Check out my rpubs site for other scripts: https://rpubs.com/deyvis305/

Welcome! This script is made available as an exploratory data analysis demo analyzing a dataset from nyc open data on recycling rates. The data was presented as part of a project at COOP. The presentation can be found here.

Load the data.

## Loading required package: ggplot2
## 
## Attaching package: 'plotly'
## The following object is masked from 'package:ggplot2':
## 
##     last_plot
## The following object is masked from 'package:stats':
## 
##     filter
## The following object is masked from 'package:graphics':
## 
##     layout

Manipulate the data type for future use.

recycling.dcr$Zone<-as.factor(recycling.dcr$Zone)
recycling.dcr$Fiscal.Year<-as.factor(recycling.dcr$Fiscal.Year)

Diversion Rates

Plot the Diversion rates for all years for each borough.

library(ggplot2)
#Diversion rate 2016-2019 all boroughs
#combine Queens West, Queens East; Combine Brooklyn South and North
ggplot(data = recycling.dcr, 
       aes(x=Zone, 
           y=Diversion.Rate.Total..Total.Recycling...Total.Waste.))+
  geom_boxplot(aes(color=Zone), show.legend = FALSE,lwd=1)+
  labs(x="Zone", y="Diversion Rate",
       title="Total recycling rate for each borough from 2016 to 2019")+
  theme_classic()+
  theme(plot.title = element_text(hjust=0.5))+
  scale_color_manual(values=c("black","black","black",
                              "black","black"))+
  geom_jitter(alpha=0.1,width=0.2, color="tan")+
  coord_flip()

Breakdown the plots to show all years.

#boxplot
ggplot(data = recycling.dcr, 
       aes(x=Zone, 
           y=Diversion.Rate.Total..Total.Recycling...Total.Waste.))+
  geom_boxplot(aes(color=Fiscal.Year))+
  labs(x="Zone", y="Diversion Rate",
       title="Total recycling rates for each borough from 2016 to 2019")+
  theme_classic()+
  theme(plot.title = element_text(hjust=0.5))

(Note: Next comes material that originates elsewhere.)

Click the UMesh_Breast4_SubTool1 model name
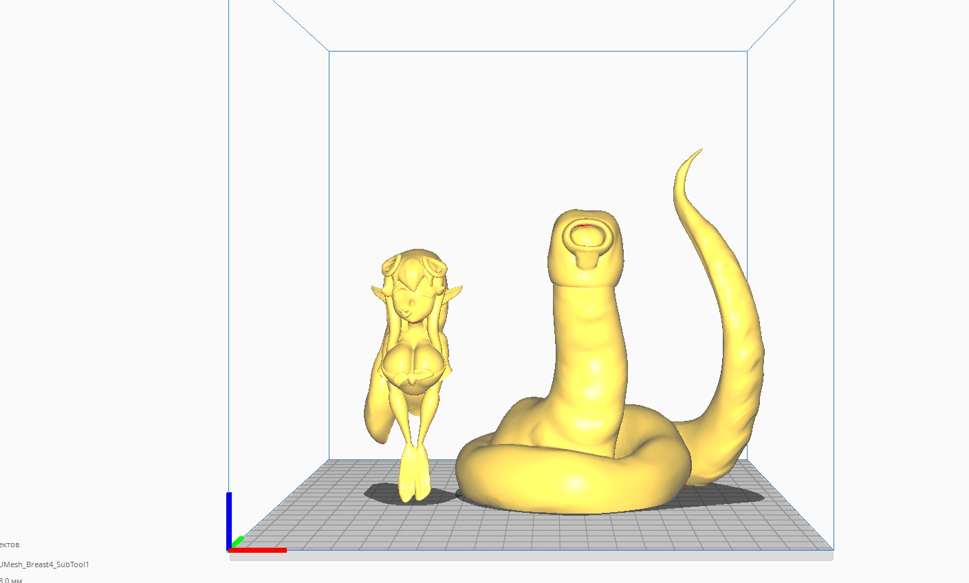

FiscalYear<-recycling.dcr$Fiscal.Year
DiversionRateTotal<-recycling.dcr$Diversion.Rate.Total..Total.Recycling...Total.Waste.
Zone<-recycling.dcr$Zone
r.data<-data.frame(FiscalYear,DiversionRateTotal,Zone)

ggplot(data = r.data, 
       aes(x=FiscalYear, 
           y=DiversionRateTotal))+
  geom_jitter(aes(color=Zone), alpha=0.5)+
  labs(x="Fiscal Year", y="Diversion Rate",
       title="Total recycling for each borough from 2016 to 2019")+
  theme_classic()+
  theme(plot.title = element_text(hjust=0.5))

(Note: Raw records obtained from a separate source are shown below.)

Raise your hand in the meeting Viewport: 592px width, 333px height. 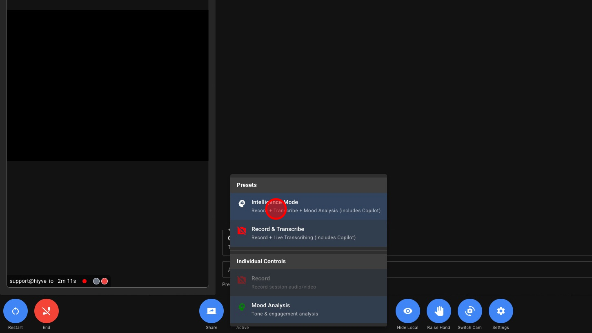click(x=438, y=311)

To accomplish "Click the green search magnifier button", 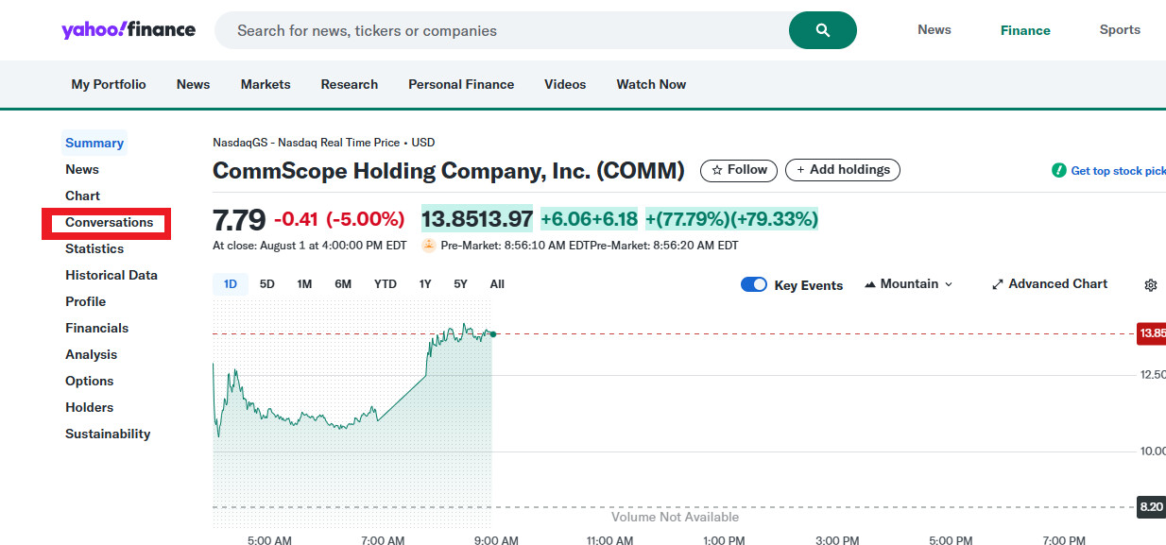I will pyautogui.click(x=822, y=30).
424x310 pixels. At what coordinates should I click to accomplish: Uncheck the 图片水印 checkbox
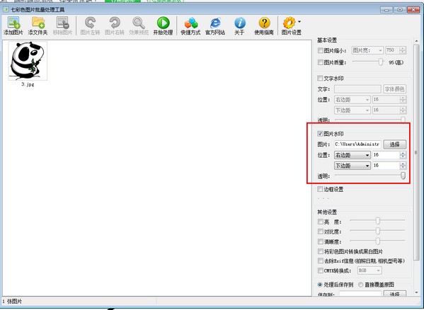320,134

Separate by Zone and adding a regression line.

r.data$FiscalYear<-as.double(r.data$FiscalYear)

ggplot(data = r.data, 
       aes(x=FiscalYear, 
           y=DiversionRateTotal))+
  geom_jitter(alpha=0.1)+
  labs(x="1=2016   2=2017   3=2018   4=2019", y="Diversion Rate",
       title="Total recycling for each borough from 2016 to 2019")+
  theme_classic()+
  facet_wrap(~Zone, nrow = 1)+
  geom_smooth(method = "lm", se=FALSE)+
  theme(legend.position = "none", plot.title = element_text(hjust=0.5))
## `geom_smooth()` using formula = 'y ~ x'

Which districts are the worst at diversion?

#ALL DISTRICTS
abc1<-ggplot(data = recycling.dcr, 
       aes(x=District, 
           y=Diversion.Rate.Total..Total.Recycling...Total.Waste.))+
  geom_boxplot(aes(color=Fiscal.Year))+
  labs(y="Diversion Rate",
       title="Total recycling rates for each NYC district from 2016 to 2019")+
  theme_classic()+
  theme(axis.text.x = element_text(angle=70, vjust=0.5))+
  theme(plot.title = element_text(hjust=0.5))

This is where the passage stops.